Il était une fois deux amis d’enfance originaires des îles Orcades, partis étudier à l’université en Écosse. Le premier s’était inscrit en faculté de mathématiques et d’informatique à Glasgow tandis que le second avait opté pour la chimie et les mathématiques à Édimbourg. Tous deux fils de bonne famille, étudiants exemplaires et brillants, ils étaient appréciés de leurs camarades. Un jour, au début de l’été, ils prirent ensemble une chambre pour la nuit dans l’auberge d’un village écossais. Joyeux et pleins d’entrain, ils discutèrent à bâtons rompus avec le personnel de l’établissement avant d’aller rejoindre leurs pénates. La journée s’écoula, puis le soir et la nuit sans que les deux amis ne se manifestent. Comme ils n’étaient toujours pas descendus en début d’après-midi, on demanda à une femme de chambre d’aller les réveiller. Elle frappa longuement à leur porte, mais en vain. Puis elle introduisit la clé dans la serrure, ouvrit et entra. Elle découvrit alors les deux amis assis l’un face à l’autre, chacun une seringue plantée dans le bras, maintenue par de l’adhésif et reliée à une pompe qui contenait un liquide étrange. Ils étaient installés autour d’une petite table ronde sur laquelle reposait un ordinateur portable. Une ambulance arriva presque aussitôt sur les lieux, mais il était trop tard. Les deux amis d’enfance étaient morts. L’enquête de police révéla que la “pompe à drogues” était commandée par une simple pression sur les touches de l’ordinateur. Un journal de la région titrait : “Mystère des deux étudiants décédés dans une chambre d’hôtel : Un suicide par ordinateur.” La police n’avait toutefois trouvé aucune lettre d’adieu comme celles que laissent bien souvent ceux qui mettent fin à leurs jours et leurs proches ne croyaient pas une seconde à la thèse du double suicide. La femme de chambre s’efforçait d’oublier la scène épouvantable qui lui était apparue quand elle avait ouvert la porte de la chambre 313.

 

 

1

 

UN SAMEDI APRÈS-MIDI EN MARS


Tu est nue ?

Trois mots et deux fautes d’orthographe, adressés au mauvais numéro. En tout cas, je suppose.

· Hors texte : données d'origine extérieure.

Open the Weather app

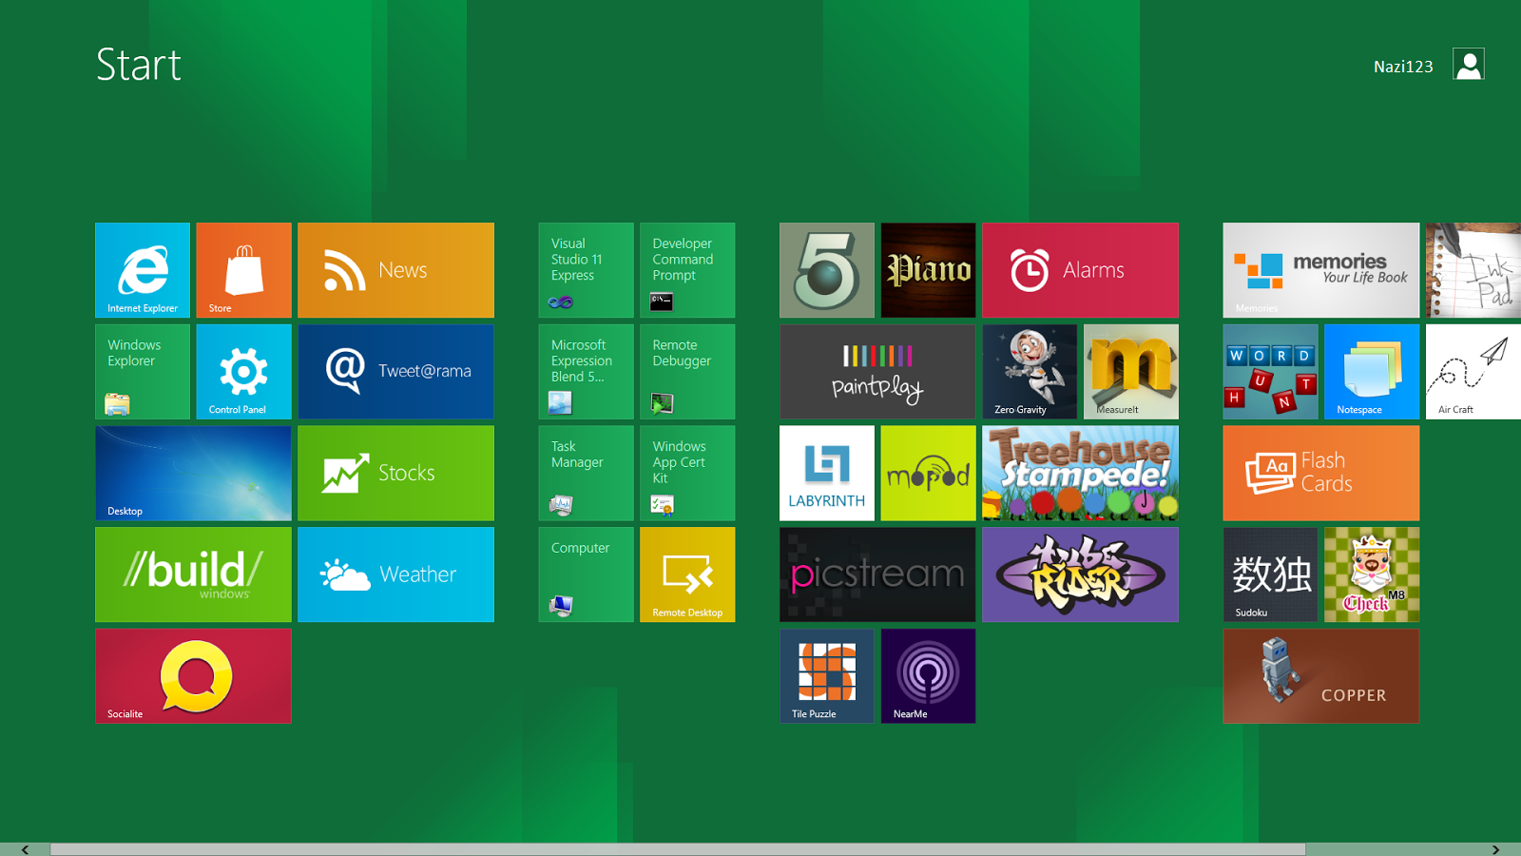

Je scrute longuement l’écran de mon téléphone. Qu’est-ce que ça veut dire ?

La technique est véritablement une merveille. Elle enrichit notre quotidien, augmente le champ de nos échanges et réduit la taille du monde qui nous entoure. Elle obéit à son créateur et accomplit les tâches que nous lui commandons de faire. Il me semble avoir lu ce truc-là quelque part.

Je consulte à nouveau le numéro qui s’affiche sur l’écran de mon portable. Inconnu. Il arrive que certaines personnes en changent et qu’elles achètent une nouvelle carte SIM. Cette chère Sigurbjörg me ferait-elle une plaisanterie ? Non, ce serait étonnant étant donné la situation. À moins que Margrét Karlsdottir ne se soit mis en tête de me reconquérir. Non. Cette brave Magga n’a sans doute pas conservé son numéro islandais, elle profite en ce moment des plaisirs de la vie quelque part à l’étranger avec son bien mal acquis. Ou plutôt, avec de l’argent qui, à un moment, a été mal acquis.